## Exercise objective
Once the line holding "You are a computer-use agent. 748x767 pixels." is found in the entries below, restate it and each line after it word for word, with no pictures.

## Material for the task

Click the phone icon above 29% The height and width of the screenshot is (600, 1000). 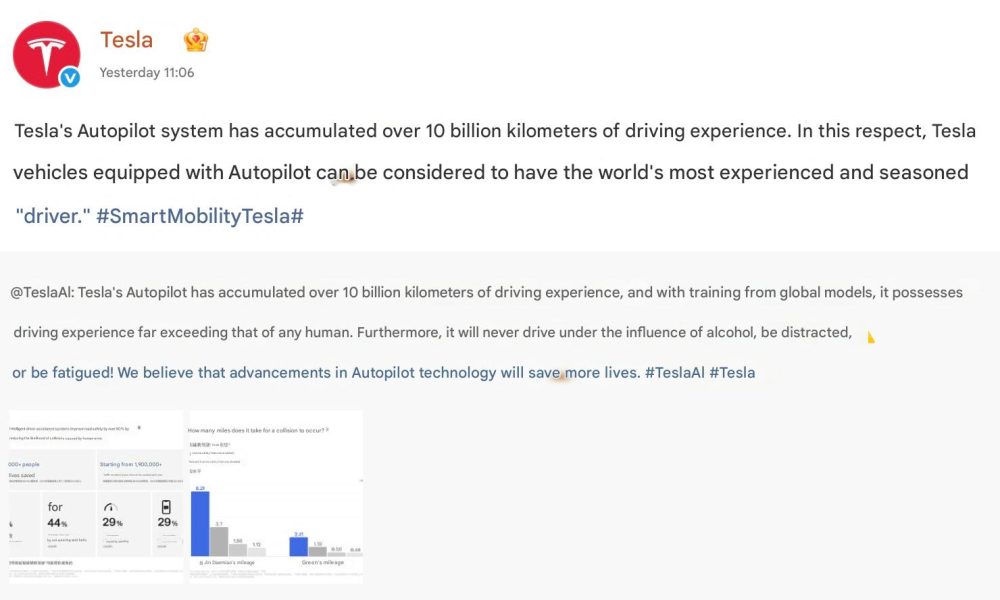pos(166,507)
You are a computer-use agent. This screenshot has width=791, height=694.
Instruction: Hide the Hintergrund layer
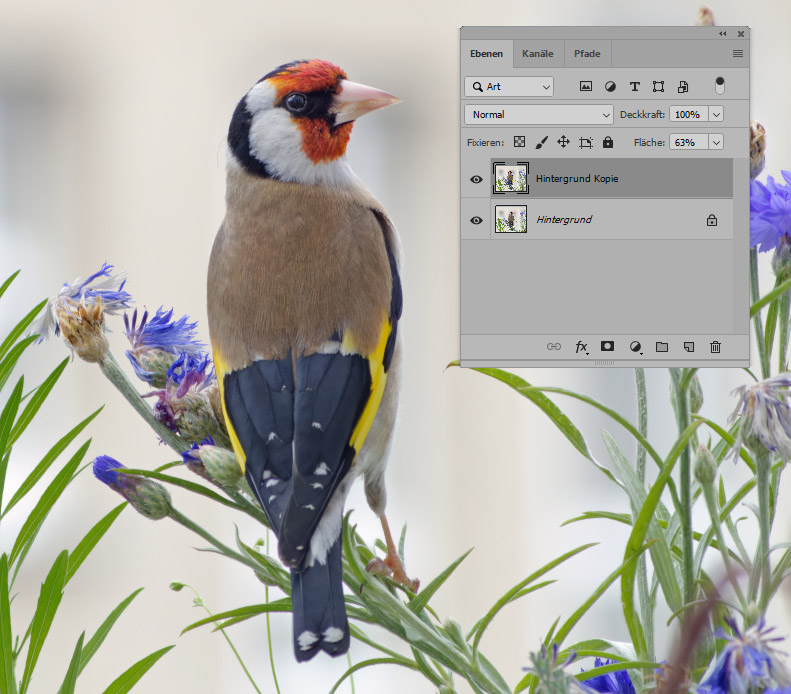click(476, 220)
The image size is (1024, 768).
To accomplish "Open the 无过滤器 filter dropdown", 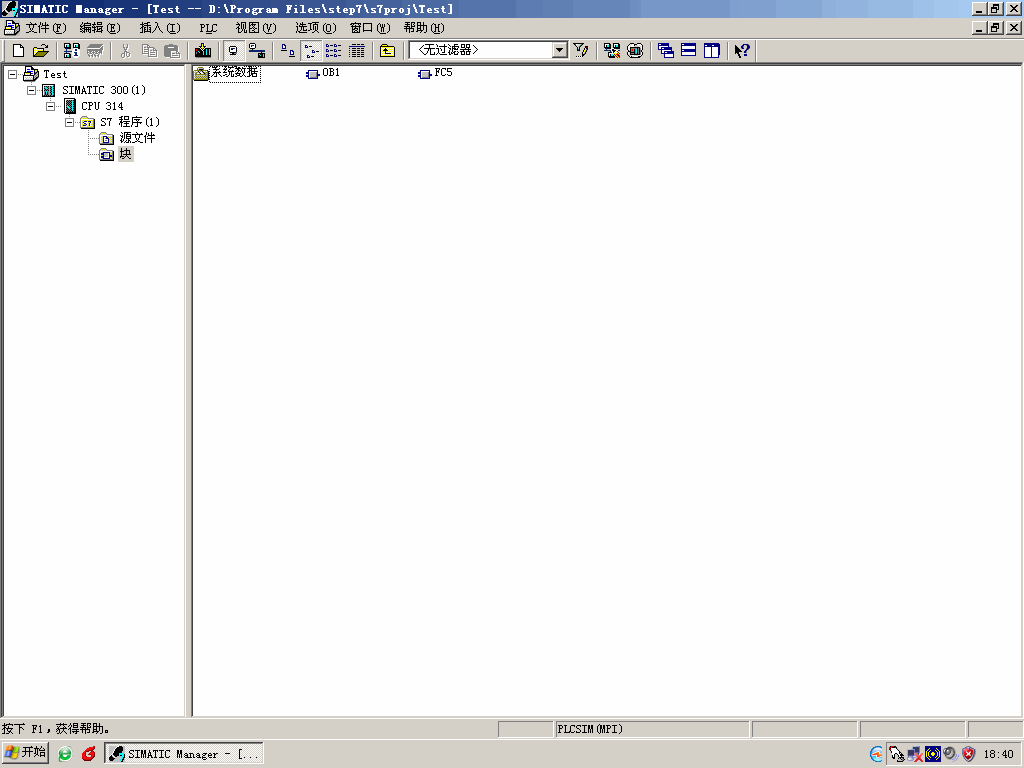I will coord(559,50).
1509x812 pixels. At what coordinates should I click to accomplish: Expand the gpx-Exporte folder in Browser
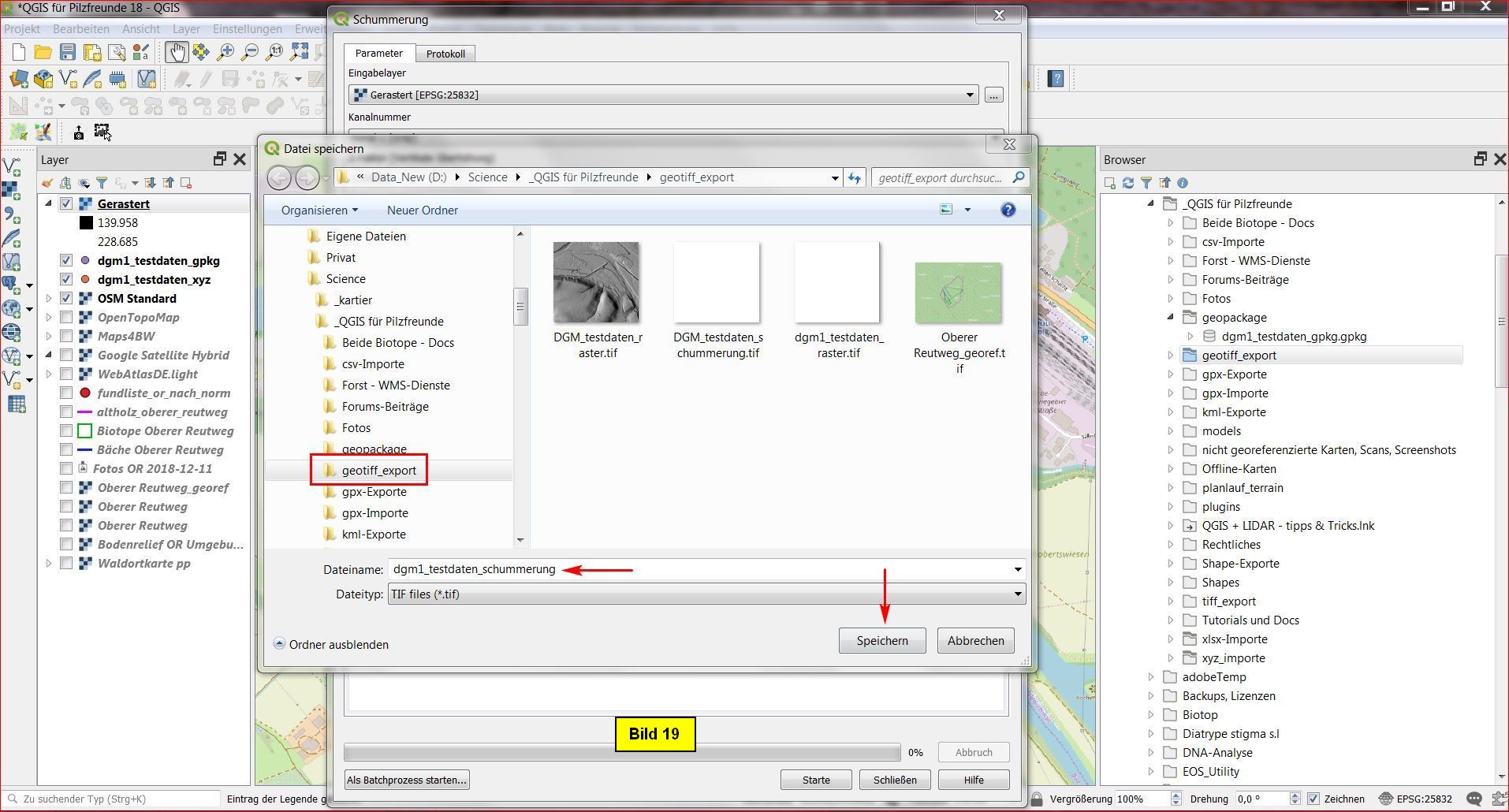click(1171, 374)
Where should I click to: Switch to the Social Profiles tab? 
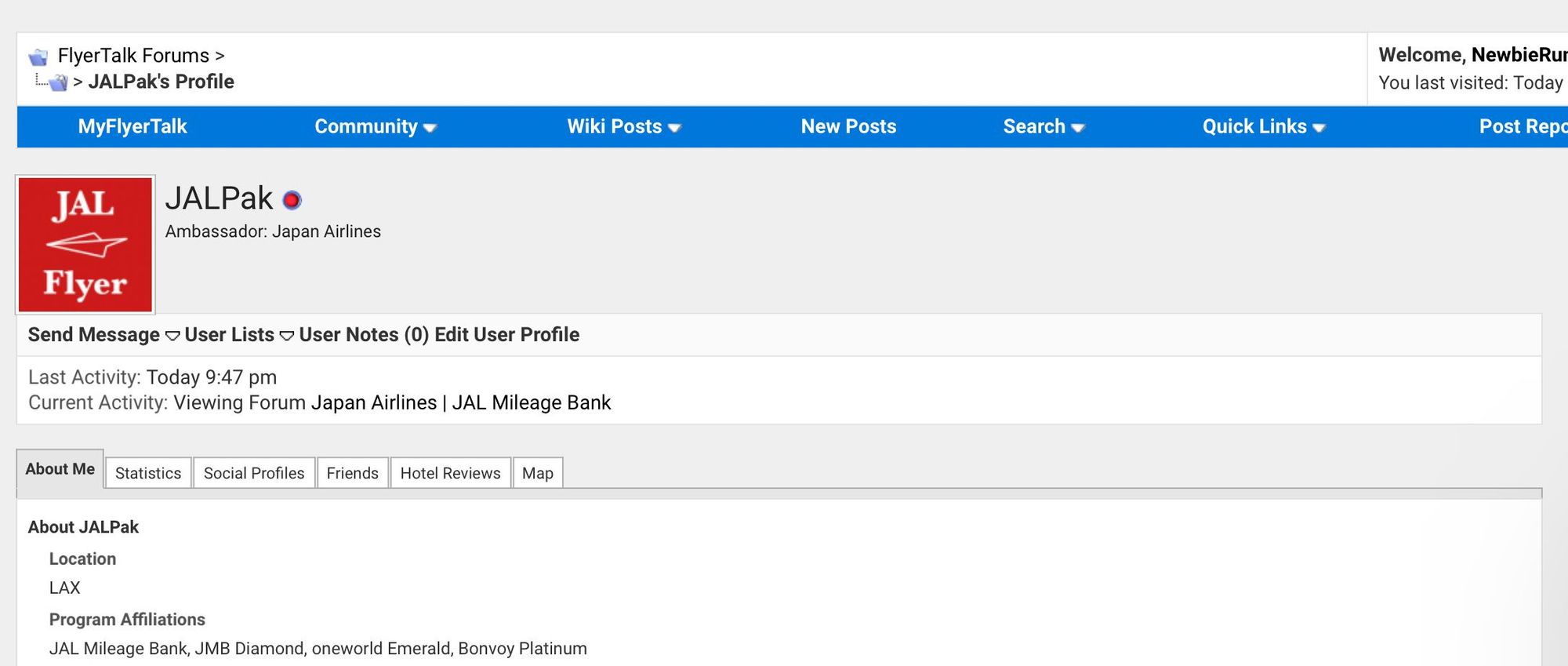click(254, 473)
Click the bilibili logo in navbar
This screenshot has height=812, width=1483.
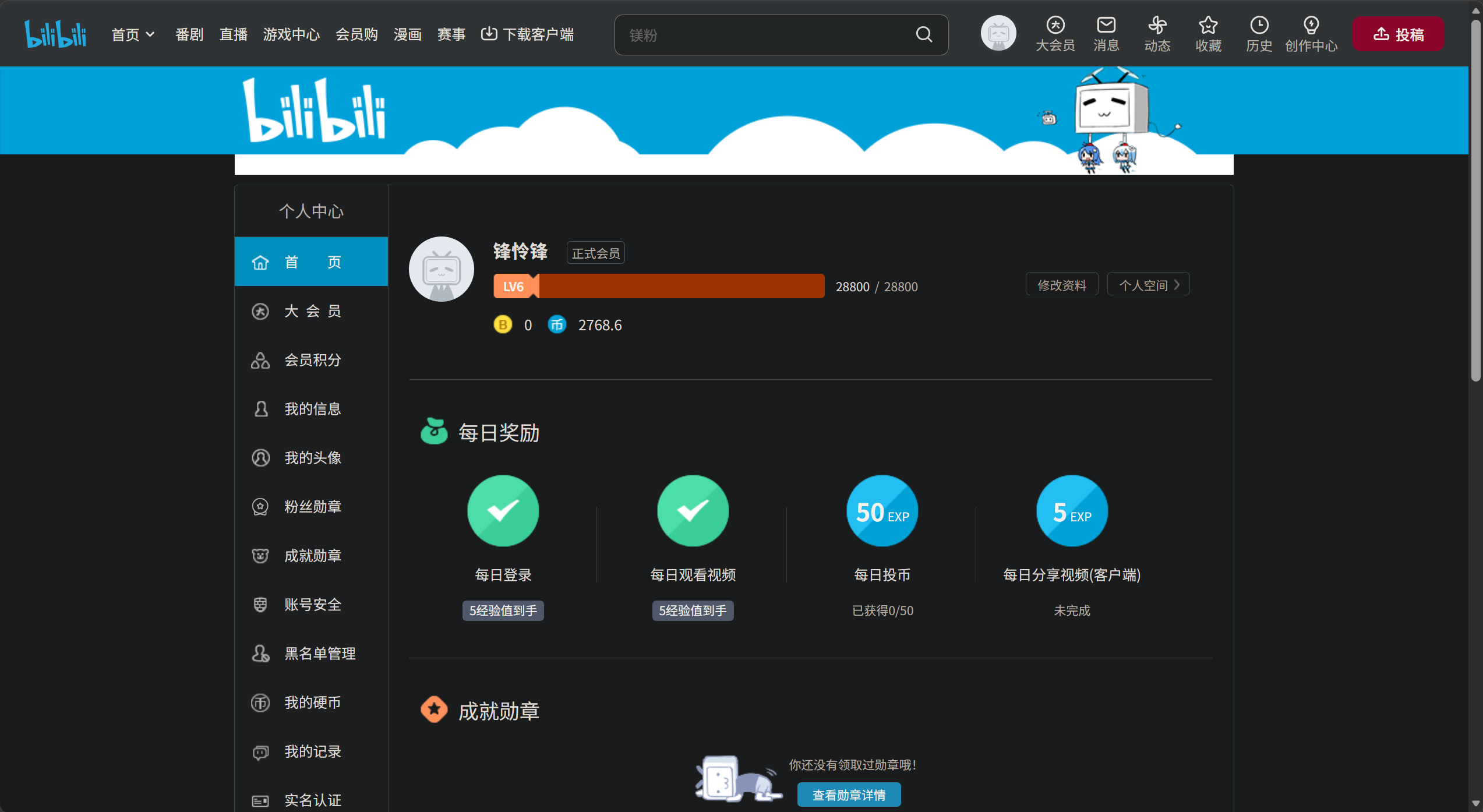[55, 34]
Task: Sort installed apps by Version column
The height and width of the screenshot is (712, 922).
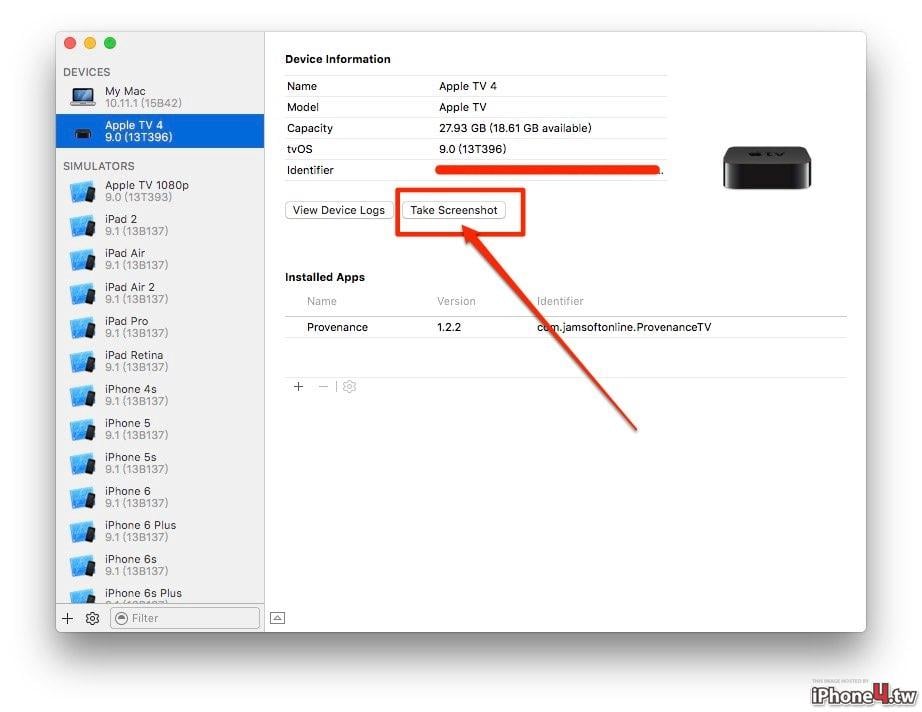Action: click(x=456, y=301)
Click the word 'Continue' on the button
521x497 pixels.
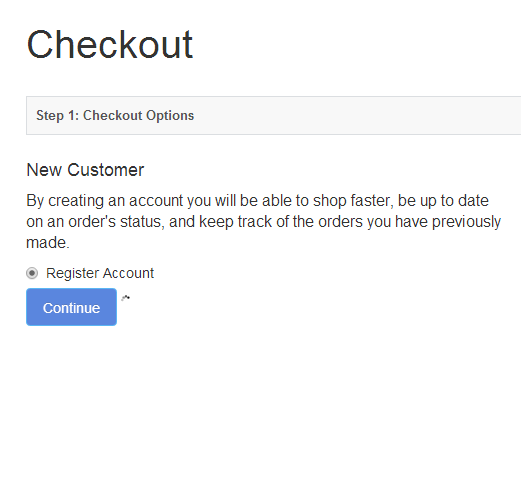tap(71, 308)
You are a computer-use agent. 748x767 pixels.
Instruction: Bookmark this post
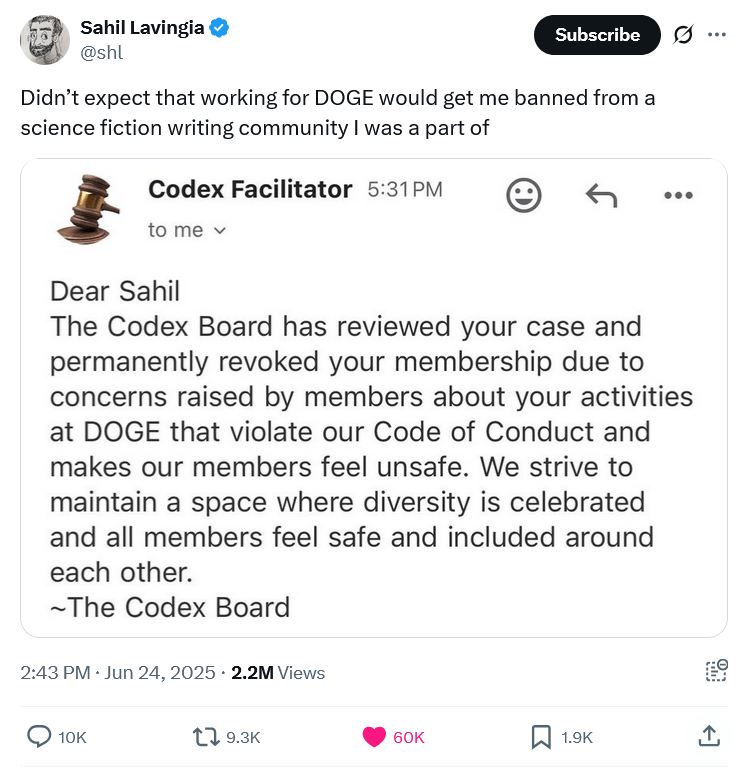click(x=540, y=737)
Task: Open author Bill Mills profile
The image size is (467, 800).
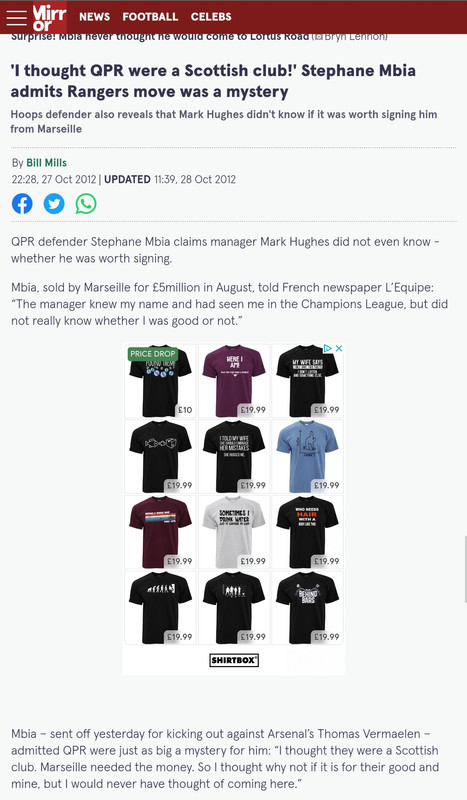Action: point(46,163)
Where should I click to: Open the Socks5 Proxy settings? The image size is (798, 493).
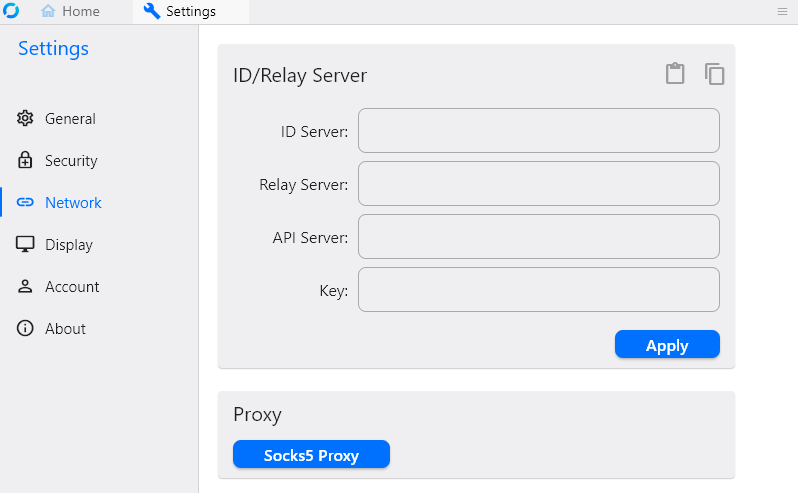pos(311,455)

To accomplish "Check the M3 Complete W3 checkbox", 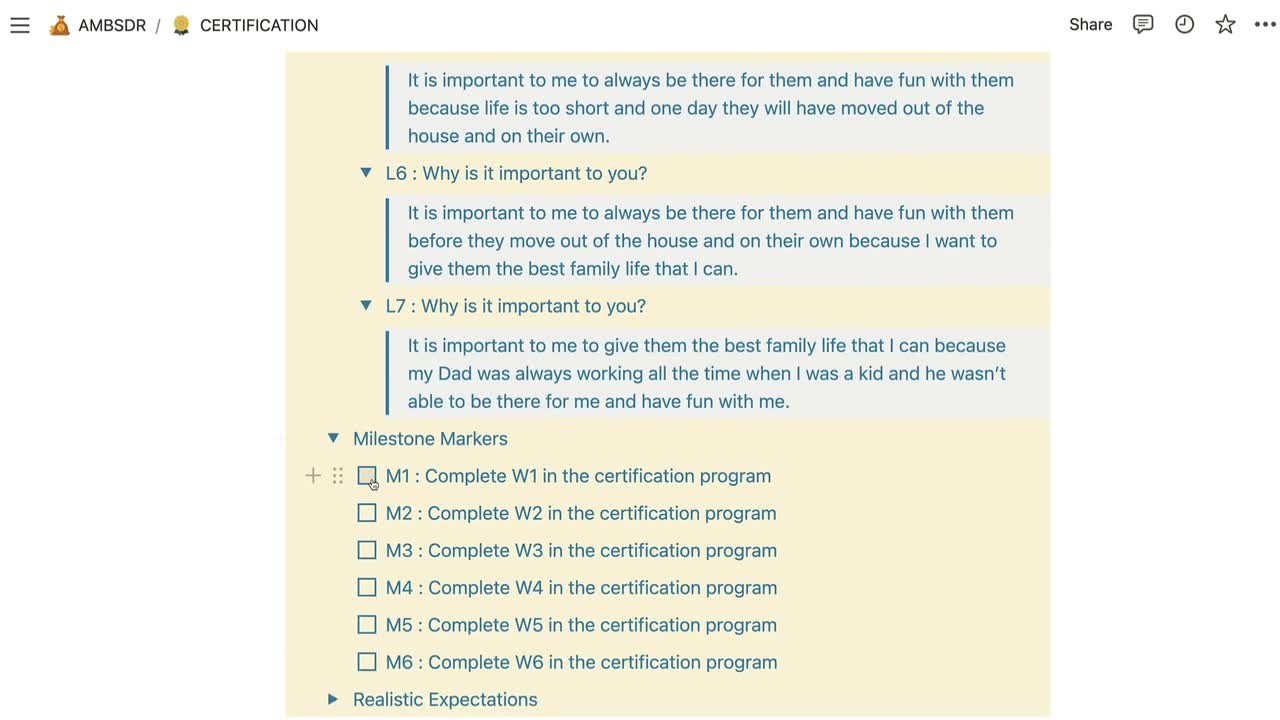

## Written reply
You are a computer-use agent. 748x767 pixels.
Instruction: Bookmark this post
click(x=540, y=737)
Task: Open author Bill Mills profile
The image size is (467, 800).
Action: point(46,163)
Where should I click to: Open the Socks5 Proxy settings? The image size is (798, 493).
pos(311,455)

To accomplish "Check the M3 Complete W3 checkbox", 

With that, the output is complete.